How have all the factors above been brought together to estimate a fair value?
  • The analysts have a consensus price target of $252.352 for AppFolio based on their expectations of its future earnings growth, profit margins and other risk factors. However, there is a degree of disagreement amongst analysts, with the most bullish reporting a price target of $300.0, and the most bearish reporting a price target of just $205.0.
  • In order for you to agree with the analyst's consensus, you'd need to believe that by 2028, revenues will be $1.2 billion, earnings will come to $141.4 million, and it would be trading on a PE ratio of 77.9x, assuming you use a discount rate of 7.6%.
  • Given the current share price of $213.2, the analyst price target of $252.35 is 15.5% higher.

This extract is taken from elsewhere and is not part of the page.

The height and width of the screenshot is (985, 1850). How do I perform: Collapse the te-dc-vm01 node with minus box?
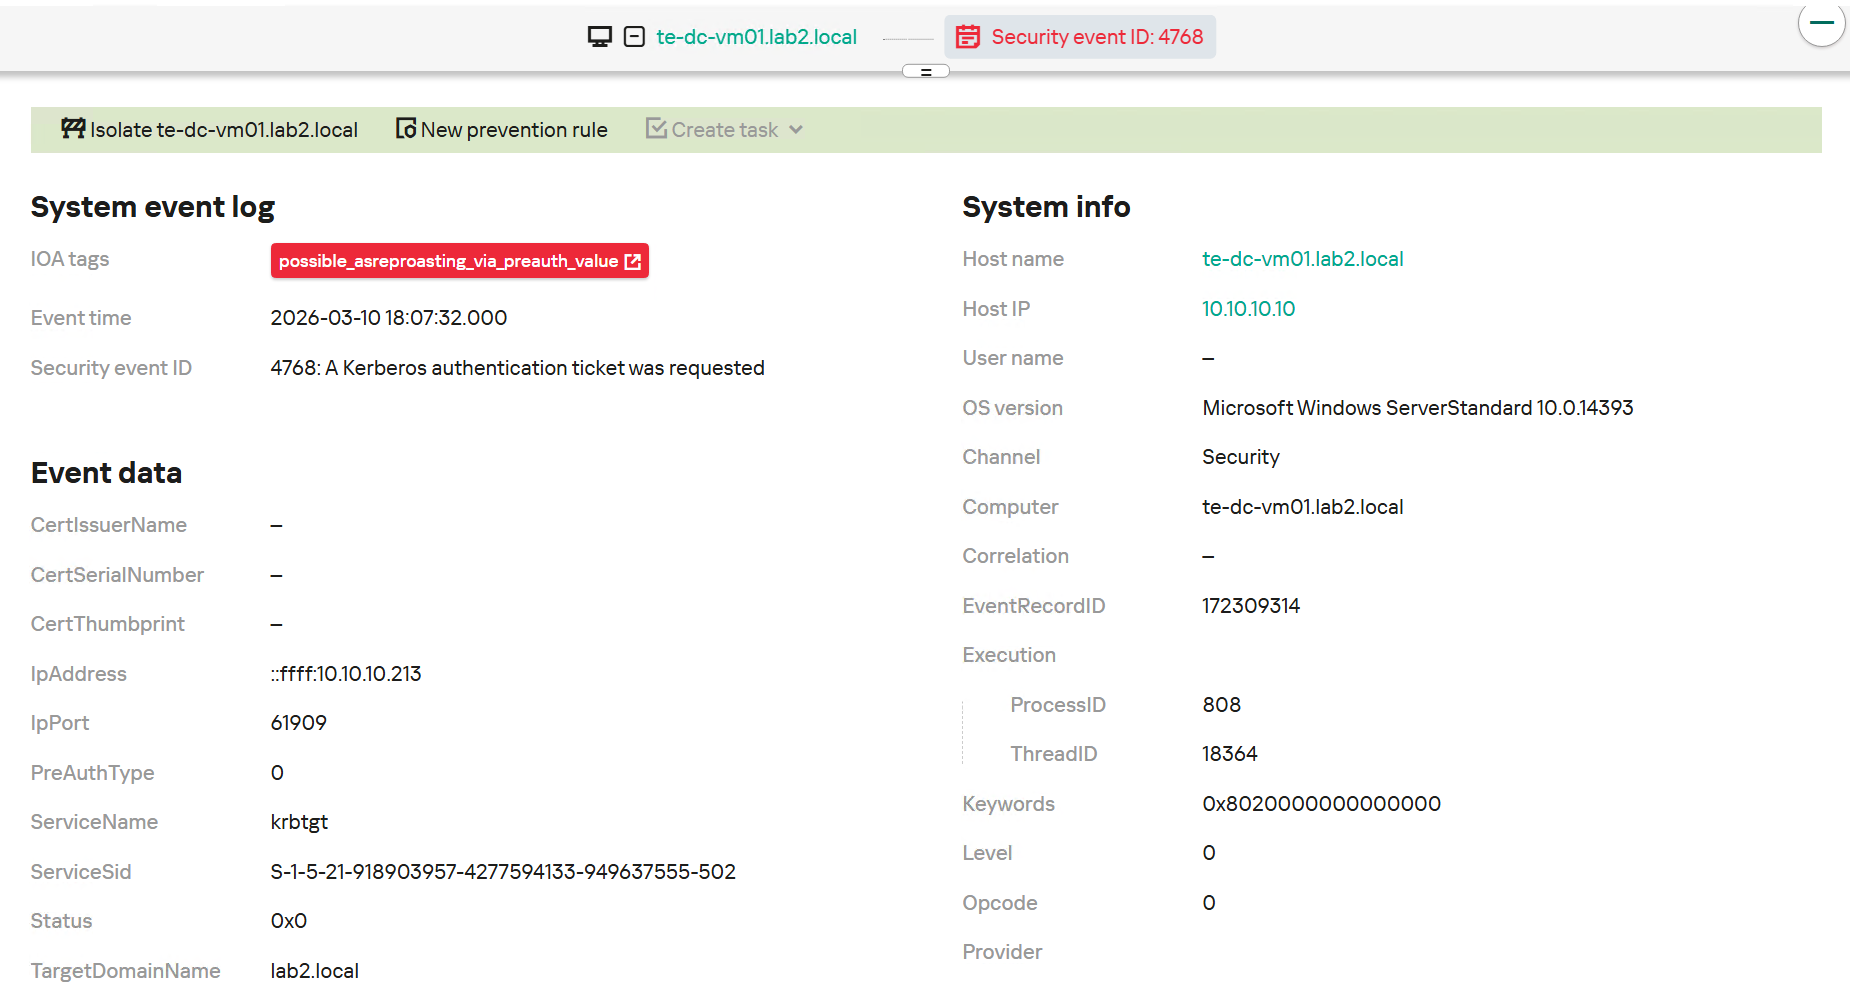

Despite analysts expecting the underlying buisness to decline, they seem to believe it's more valuable than what the market thinks.
  • We always encourage you to reach your own conclusions though. So sense check these analyst numbers against your own assumptions and expectations based on your understanding of the business and what you believe is probable.

How well do narratives help inform your perspective?

Disclaimer

AnalystConsensusTarget is a tool utilizing a Large Language Model (LLM) that ingests data on consensus price targets, forecasted revenue and earnings figures, as well as the transcripts of earnings calls to produce qualitative analysis. The narratives produced by AnalystConsensusTarget are general in nature and are based solely on analyst data and publicly-available material published by the respective companies. These scenarios are not indicative of the company's future performance and are exploratory in nature. Simply Wall St has no position in the company(s) mentioned. Simply Wall St may provide the securities issuer or related entities with website advertising services for a fee, on an arm's length basis. These relationships have no impact on the way we conduct our business, the content we host, or how our content is served to users. The price targets and estimates used are consensus data, and do not constitute a recommendation to buy or sell any stock, and they do not take account of your objectives, or your financial situation. Note that AnalystConsensusTarget's analysis may not factor in the latest price-sensitive company announcements or qualitative material.